Hotel fire in Mecca, Saudi Arabia

On May 19, 2023, a fire at a hotel in Mecca, Saudi Arabia killed eight people and injured six others. All of the deceased were Pakistani Umrah pilgrims.

==Victims==
At least eight Pakistani Umrah pilgrims died in a hotel fire in Makkah on May 19, 2023, and numerous others were injured. Initial information was provided by the Pakistan Consul Welfare, which stated that four of the deceased had been identified, two of whom hailed from the city of Kasur and the other two from Vihari. The identification of the remaining bodies was still in progress.

The Pakistan Foreign Office worked with local authorities to offer support to the victims and their families. A spokesperson for the Foreign Office confirmed the eight fatalities and the ongoing medical care for six injured people.

==Assistance and reactions==
The Pakistan Consulate in Jeddah closely coordinated relief efforts with local authorities.
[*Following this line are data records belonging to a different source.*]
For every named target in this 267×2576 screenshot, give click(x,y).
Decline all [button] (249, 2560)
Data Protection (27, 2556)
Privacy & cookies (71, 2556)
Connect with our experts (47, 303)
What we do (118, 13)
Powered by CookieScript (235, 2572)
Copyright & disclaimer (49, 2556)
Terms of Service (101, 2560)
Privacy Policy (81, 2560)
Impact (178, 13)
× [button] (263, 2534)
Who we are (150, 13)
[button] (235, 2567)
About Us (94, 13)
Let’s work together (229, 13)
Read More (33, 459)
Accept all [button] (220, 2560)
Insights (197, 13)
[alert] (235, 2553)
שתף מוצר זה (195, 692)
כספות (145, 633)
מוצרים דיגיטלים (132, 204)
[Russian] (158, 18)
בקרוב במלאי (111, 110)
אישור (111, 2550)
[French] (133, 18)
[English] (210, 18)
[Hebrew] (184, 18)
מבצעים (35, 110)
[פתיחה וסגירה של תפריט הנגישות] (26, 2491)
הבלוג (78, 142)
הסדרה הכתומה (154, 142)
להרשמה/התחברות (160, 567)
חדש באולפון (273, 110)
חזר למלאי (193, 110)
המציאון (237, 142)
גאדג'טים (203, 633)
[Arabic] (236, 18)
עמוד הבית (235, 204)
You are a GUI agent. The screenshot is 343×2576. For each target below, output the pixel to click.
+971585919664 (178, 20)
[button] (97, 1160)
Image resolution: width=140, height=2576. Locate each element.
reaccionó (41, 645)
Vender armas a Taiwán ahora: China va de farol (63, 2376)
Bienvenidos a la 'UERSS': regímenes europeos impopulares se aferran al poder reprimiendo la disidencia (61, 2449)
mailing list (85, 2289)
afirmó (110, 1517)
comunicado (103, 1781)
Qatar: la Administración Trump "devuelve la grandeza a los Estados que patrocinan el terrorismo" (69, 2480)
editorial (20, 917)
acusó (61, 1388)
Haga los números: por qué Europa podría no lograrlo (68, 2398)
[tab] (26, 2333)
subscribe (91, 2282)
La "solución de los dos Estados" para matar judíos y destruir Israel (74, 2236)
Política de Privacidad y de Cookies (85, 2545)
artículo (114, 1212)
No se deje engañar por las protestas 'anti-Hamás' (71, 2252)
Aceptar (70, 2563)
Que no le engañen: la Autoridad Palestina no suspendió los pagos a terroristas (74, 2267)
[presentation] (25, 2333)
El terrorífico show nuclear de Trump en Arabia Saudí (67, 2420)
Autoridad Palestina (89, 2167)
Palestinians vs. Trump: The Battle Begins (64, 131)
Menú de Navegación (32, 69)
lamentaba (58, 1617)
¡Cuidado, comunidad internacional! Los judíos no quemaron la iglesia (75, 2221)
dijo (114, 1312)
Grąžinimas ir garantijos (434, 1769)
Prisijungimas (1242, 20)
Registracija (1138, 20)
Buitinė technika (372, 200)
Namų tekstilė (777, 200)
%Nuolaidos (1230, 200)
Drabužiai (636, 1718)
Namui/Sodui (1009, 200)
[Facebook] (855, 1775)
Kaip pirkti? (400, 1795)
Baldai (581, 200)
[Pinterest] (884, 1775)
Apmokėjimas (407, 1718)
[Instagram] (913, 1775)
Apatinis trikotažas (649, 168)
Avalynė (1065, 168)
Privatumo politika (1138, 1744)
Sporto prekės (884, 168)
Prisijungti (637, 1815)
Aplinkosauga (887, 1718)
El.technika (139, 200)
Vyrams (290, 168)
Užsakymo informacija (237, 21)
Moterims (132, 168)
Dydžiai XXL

Prime Minister Shehbaz Sharif and the Pakistani government expressed their profound sorrow over the deaths of Pakistani pilgrims. The prime minister instructed the Ministry of Religious Affairs to provide the best medical care to the injured and all necessary support to the families of the deceased.

Kamran Tessori, the governor of Sindh, also sent his condolences to the victims' families.